GIVEN RECORDS ▸
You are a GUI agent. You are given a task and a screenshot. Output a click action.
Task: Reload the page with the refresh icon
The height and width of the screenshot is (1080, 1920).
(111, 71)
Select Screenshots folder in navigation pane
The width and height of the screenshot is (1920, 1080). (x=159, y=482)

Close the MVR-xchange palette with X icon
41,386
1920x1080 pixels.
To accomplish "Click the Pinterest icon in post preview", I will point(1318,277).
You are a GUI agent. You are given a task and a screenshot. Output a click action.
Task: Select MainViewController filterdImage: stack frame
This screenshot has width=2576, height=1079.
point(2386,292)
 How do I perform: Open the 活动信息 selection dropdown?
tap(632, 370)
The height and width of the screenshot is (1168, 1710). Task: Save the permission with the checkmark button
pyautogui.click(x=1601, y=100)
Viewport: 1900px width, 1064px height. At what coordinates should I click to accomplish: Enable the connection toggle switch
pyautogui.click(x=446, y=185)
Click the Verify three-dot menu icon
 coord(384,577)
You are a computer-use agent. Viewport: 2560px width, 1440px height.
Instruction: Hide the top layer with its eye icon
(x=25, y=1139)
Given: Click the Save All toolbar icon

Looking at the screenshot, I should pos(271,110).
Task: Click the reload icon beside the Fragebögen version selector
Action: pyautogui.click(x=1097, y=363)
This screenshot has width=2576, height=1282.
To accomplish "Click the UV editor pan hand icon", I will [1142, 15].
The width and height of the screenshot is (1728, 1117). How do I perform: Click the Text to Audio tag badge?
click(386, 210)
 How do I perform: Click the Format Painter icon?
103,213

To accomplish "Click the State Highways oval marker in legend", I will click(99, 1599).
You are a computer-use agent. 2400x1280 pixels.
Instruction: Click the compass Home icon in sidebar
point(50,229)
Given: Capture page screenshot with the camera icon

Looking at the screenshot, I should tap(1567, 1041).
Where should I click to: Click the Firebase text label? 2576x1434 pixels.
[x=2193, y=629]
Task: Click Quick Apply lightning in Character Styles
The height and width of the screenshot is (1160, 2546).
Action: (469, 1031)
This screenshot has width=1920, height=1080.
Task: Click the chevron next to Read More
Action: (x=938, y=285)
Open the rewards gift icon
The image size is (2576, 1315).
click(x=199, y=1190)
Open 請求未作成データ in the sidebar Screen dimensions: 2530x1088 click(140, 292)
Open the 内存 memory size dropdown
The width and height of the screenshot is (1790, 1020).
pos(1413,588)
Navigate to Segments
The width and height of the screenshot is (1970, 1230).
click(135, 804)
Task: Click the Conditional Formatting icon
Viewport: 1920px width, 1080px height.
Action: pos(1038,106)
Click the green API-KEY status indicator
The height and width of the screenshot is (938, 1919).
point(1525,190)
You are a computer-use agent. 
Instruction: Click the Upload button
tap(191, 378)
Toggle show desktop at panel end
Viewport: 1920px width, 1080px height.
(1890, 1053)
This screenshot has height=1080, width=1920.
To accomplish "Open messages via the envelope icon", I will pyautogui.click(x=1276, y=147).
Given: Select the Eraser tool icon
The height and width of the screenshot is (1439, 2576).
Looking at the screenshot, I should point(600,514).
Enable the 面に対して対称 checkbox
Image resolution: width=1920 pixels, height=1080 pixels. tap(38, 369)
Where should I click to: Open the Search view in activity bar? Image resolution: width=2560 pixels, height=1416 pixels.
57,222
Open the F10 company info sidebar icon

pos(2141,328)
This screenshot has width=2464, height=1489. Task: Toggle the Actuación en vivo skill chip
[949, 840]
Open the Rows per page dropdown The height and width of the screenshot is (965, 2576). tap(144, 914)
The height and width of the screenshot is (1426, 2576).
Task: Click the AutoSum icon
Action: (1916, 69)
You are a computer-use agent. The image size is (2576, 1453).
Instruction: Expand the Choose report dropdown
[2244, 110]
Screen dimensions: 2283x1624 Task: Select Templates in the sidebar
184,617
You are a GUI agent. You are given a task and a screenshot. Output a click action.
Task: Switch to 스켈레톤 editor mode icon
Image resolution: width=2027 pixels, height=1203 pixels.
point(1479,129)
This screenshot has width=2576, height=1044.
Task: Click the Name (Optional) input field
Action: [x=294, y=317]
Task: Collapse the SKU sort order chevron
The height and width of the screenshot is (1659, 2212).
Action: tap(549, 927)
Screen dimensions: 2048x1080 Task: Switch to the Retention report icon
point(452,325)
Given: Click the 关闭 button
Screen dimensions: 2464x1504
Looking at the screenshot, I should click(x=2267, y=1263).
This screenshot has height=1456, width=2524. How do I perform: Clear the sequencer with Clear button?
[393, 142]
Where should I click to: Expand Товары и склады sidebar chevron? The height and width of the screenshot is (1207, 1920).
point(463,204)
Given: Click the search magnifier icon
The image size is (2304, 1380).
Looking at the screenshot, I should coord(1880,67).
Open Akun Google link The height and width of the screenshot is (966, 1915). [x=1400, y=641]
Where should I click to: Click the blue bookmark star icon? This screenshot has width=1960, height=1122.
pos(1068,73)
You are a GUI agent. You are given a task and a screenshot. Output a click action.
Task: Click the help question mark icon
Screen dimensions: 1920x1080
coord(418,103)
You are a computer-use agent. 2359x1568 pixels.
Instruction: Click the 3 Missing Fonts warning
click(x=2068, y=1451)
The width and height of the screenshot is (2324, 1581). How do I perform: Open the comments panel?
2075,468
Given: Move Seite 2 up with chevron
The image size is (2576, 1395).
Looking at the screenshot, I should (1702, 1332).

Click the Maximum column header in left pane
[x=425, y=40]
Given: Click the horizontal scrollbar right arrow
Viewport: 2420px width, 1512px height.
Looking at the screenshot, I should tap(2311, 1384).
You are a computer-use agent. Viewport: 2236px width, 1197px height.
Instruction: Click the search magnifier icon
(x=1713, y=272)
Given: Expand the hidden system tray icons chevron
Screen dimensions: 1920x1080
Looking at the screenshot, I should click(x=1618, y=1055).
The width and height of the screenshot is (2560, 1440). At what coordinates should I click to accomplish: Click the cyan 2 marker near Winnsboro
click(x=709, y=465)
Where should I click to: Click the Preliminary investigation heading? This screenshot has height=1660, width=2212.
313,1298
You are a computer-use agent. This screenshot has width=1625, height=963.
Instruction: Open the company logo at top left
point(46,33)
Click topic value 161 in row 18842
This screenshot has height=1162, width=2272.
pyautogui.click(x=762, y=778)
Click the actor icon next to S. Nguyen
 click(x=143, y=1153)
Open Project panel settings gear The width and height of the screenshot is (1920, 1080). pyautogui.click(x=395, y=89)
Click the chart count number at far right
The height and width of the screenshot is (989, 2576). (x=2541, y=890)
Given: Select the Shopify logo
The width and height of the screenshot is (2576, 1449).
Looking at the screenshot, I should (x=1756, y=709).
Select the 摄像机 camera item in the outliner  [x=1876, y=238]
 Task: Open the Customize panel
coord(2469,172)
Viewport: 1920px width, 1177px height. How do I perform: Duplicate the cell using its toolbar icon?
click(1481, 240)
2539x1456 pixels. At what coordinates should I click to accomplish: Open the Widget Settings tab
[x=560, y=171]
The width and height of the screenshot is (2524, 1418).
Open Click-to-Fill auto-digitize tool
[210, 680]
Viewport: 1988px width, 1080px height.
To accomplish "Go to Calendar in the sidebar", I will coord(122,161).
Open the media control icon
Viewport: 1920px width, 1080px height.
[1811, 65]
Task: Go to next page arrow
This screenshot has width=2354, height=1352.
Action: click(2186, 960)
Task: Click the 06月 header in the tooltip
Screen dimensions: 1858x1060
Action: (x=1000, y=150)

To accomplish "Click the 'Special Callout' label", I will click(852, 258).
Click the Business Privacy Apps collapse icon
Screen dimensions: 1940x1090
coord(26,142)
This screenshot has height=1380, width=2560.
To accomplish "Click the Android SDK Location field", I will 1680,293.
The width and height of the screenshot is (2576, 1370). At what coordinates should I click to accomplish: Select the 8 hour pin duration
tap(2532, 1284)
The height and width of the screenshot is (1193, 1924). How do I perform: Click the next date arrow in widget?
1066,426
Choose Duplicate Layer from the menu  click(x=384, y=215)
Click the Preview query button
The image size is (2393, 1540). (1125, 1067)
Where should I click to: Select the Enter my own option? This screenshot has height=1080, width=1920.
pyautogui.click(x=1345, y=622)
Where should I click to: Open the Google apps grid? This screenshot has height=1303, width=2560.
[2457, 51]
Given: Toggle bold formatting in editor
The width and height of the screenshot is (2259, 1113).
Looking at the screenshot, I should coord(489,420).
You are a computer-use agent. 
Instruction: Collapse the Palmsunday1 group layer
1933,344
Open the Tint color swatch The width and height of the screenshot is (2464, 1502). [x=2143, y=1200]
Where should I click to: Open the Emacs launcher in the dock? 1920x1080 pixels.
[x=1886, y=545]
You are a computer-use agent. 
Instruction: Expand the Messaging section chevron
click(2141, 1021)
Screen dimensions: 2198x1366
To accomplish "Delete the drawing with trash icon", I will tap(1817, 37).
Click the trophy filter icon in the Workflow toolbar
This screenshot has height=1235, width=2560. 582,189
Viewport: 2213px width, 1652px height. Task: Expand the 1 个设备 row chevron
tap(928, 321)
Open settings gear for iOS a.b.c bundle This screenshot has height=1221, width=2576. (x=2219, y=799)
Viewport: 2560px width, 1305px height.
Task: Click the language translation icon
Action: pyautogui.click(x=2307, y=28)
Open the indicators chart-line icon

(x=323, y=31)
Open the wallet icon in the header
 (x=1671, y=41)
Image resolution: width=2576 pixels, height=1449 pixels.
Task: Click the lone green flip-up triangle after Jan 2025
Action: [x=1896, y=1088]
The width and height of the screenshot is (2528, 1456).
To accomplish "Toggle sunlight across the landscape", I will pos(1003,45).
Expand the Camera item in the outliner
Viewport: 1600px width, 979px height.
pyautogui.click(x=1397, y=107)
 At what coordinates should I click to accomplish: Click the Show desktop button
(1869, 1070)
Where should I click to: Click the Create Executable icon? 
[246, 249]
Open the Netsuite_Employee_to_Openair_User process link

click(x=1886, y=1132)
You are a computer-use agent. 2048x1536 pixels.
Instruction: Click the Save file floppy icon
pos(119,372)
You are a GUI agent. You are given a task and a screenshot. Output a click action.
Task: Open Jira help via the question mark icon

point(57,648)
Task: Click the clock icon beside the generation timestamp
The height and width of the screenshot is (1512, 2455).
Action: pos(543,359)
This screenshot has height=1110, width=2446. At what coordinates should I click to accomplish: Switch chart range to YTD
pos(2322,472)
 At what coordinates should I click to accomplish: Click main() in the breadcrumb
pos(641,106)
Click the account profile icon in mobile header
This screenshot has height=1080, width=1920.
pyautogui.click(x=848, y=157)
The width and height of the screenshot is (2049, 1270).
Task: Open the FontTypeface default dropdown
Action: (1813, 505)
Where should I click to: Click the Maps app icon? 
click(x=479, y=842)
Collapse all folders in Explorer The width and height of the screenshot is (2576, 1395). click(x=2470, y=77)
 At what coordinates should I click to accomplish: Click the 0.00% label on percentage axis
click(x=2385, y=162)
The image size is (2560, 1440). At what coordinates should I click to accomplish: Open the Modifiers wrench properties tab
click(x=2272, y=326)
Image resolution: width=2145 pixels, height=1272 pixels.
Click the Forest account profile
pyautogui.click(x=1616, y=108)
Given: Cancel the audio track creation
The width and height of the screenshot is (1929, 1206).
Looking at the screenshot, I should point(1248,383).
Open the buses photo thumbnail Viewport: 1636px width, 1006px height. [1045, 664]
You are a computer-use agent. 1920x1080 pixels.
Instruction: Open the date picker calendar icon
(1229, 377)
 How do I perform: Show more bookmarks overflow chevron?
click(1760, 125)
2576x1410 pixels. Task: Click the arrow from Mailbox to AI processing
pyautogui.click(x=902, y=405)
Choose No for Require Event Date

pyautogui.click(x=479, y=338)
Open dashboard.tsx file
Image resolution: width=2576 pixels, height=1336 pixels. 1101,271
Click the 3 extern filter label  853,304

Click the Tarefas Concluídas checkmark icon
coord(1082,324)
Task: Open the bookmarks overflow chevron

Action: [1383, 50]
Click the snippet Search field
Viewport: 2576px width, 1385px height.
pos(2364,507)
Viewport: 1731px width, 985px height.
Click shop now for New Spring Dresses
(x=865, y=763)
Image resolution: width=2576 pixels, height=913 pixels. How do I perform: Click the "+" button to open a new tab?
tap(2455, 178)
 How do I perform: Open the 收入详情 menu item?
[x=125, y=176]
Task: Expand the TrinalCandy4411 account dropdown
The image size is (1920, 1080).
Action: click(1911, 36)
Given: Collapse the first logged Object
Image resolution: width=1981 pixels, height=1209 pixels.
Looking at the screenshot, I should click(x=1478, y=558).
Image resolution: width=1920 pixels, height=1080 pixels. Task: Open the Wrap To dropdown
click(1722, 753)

WHAT THIS TASK INVOLVES ▸ Search the material above for the word "editor", then copy out each line that has it.

SOLVED EXERCISE ▸
To accomplish "Click the UV editor pan hand icon", I will [1142, 15].
Task: Switch to 스켈레톤 editor mode icon
Given: Toggle bold formatting in editor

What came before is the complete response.